阳性药组及4个批号的注射用灯盏花素与阴性组比较，小鼠死亡个数以及偏瘫未恢复数(15 min内)减少，差异有显著统计学意义。2个批号的注射用灯盏花素与阴性组比较小鼠死亡个数以及偏瘫未恢复数(15 min内)减少，但差异无统计学意义(P>0.05)。结果见表1。

2.2 小鼠凝血时间实验[4]取健康小鼠96只(雌雄兼有)，体重18～20g，随机分为注射用灯盏花素组(6个批号共6组)，氯化钠注射液组(阴性对照组)、盐酸川芎嗪组(阳性对照组)共8组，每组12只。
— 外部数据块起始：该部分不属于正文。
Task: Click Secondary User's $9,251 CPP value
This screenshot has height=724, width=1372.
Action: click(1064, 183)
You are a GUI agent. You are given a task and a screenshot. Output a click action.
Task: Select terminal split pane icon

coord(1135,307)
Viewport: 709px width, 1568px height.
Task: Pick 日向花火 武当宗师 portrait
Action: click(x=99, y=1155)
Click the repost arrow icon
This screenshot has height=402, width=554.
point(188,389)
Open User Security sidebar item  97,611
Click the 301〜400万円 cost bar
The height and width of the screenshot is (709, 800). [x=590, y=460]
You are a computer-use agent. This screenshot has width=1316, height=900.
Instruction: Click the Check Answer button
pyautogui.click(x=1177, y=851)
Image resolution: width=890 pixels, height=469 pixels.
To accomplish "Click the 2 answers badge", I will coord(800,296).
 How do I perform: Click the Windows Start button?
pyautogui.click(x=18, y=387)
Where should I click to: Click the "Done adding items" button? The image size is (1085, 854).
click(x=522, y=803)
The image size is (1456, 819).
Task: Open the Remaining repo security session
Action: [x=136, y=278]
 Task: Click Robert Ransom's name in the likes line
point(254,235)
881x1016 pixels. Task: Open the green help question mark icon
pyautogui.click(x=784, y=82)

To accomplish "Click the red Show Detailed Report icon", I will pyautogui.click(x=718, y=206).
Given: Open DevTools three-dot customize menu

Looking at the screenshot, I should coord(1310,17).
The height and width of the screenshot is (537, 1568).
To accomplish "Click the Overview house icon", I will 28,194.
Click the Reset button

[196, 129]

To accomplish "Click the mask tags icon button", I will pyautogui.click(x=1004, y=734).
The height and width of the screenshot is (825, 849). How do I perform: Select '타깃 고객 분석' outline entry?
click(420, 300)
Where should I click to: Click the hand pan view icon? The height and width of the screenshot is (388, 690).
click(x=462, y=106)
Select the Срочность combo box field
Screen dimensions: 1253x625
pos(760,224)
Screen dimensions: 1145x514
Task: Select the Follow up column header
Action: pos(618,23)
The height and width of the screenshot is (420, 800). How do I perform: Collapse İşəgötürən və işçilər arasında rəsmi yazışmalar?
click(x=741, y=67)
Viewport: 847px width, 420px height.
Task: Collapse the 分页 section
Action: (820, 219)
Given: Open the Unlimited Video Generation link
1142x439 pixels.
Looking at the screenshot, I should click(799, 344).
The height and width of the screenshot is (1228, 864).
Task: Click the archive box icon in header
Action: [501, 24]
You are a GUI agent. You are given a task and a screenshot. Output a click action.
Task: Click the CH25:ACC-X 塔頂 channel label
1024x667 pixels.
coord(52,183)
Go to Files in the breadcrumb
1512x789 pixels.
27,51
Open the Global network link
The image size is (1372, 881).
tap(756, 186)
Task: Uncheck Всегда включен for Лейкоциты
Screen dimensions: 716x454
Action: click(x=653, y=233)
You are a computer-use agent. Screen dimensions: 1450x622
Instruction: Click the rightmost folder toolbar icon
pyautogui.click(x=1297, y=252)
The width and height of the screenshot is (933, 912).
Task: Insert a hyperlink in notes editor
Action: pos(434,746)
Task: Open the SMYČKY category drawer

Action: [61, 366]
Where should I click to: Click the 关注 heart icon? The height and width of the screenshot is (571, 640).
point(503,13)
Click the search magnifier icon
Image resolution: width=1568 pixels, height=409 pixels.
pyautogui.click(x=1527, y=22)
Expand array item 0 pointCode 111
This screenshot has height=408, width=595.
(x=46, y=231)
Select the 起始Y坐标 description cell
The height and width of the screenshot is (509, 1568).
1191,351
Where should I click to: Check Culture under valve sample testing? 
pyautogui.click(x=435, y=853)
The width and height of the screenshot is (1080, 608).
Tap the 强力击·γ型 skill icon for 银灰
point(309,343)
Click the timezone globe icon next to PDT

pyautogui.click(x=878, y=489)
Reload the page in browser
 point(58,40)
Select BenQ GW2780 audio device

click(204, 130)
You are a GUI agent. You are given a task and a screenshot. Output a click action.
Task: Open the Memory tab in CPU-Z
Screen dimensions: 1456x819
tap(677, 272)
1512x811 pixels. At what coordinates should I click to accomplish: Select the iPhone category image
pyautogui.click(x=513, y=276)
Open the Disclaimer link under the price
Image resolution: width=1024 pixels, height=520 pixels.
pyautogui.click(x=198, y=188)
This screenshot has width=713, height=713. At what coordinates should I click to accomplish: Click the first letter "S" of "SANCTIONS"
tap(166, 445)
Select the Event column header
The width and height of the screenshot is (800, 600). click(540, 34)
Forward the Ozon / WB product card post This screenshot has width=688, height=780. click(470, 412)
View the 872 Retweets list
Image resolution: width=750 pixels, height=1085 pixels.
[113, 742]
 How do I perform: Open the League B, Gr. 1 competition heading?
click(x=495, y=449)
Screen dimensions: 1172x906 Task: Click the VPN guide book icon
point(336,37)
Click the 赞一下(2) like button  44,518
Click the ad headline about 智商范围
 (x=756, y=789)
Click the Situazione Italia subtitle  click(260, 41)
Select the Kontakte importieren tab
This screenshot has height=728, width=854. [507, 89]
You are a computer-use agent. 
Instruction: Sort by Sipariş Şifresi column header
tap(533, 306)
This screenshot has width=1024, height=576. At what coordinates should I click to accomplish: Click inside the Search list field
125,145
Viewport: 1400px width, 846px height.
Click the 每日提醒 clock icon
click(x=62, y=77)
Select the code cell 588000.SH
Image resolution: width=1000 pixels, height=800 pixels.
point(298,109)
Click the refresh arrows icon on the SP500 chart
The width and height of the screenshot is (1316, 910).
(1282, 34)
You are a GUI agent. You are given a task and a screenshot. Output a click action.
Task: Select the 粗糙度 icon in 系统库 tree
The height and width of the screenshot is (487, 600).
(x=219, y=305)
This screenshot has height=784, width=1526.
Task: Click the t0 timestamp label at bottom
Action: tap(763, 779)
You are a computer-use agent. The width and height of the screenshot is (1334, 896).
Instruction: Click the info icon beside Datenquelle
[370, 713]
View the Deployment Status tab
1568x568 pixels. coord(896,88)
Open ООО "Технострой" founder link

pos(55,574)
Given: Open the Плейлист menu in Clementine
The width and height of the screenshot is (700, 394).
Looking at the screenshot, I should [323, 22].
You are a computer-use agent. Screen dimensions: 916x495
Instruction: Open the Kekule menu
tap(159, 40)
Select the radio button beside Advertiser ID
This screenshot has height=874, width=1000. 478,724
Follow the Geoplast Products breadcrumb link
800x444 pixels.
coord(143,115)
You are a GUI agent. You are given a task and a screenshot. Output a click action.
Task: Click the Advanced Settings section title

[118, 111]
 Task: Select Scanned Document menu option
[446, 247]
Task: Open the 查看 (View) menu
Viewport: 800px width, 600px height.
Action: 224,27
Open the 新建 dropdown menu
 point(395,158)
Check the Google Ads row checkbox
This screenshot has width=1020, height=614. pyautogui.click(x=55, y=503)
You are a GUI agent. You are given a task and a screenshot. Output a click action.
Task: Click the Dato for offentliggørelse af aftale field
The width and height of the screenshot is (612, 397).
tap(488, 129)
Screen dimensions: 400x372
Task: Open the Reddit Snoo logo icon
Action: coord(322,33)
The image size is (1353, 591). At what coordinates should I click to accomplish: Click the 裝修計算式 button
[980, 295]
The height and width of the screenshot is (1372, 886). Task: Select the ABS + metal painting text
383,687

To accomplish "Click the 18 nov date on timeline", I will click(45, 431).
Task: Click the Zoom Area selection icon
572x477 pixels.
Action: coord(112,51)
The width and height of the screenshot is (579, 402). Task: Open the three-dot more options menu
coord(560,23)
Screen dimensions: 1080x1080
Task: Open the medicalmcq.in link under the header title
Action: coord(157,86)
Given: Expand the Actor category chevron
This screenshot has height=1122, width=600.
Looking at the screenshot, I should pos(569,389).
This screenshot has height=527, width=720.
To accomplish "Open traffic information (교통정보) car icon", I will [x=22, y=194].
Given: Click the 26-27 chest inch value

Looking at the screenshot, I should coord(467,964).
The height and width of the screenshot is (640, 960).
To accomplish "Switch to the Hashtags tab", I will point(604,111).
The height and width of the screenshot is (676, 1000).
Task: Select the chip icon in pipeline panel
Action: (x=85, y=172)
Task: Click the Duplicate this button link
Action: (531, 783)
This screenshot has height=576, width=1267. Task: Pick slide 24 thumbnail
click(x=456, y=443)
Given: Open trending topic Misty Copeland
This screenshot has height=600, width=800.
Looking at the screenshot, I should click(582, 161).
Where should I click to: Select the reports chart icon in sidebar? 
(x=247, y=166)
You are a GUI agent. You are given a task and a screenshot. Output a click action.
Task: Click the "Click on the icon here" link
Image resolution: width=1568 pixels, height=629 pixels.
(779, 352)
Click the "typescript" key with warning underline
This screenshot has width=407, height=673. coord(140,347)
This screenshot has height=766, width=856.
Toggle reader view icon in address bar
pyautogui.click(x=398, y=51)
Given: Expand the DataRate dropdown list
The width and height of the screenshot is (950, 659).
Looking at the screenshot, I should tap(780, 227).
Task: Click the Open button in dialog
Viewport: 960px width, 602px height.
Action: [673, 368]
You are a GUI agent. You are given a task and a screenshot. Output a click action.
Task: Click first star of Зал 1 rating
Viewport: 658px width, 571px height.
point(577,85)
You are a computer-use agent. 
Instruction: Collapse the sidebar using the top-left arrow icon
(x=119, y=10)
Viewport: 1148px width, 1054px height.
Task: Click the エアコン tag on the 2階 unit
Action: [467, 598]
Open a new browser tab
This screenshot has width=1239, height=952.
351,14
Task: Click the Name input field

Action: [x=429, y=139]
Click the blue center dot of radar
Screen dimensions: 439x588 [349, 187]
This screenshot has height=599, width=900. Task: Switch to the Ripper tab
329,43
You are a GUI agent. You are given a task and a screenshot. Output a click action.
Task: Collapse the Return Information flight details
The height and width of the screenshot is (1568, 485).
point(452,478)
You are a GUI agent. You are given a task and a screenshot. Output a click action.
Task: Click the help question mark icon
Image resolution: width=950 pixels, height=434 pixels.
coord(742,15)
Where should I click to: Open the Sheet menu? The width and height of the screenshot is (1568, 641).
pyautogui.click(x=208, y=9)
注射用灯盏花素组按25 mg·kg-1的剂量(临床人用剂量的30倍)给药，阳性药组给予200 mg·kg-1的血塞通注射液(临床人用剂量的30倍)，各组均为尾静脉注射一次给药，给药体积0.2 mL/10g，给药30 min后，用玻璃毛细管插入小鼠眼内眦球后静脉丛，深约4～5 mm，轻轻转动至有血液流出，于载玻片两端各滴一滴血，血滴直径约5 mm，立即用秒表计时，每隔10s用清洁牙签自血滴边缘向里轻轻挑动一次，并观察有无血丝挑起，从计时起至挑起血丝止，所历时间即为凝血时间。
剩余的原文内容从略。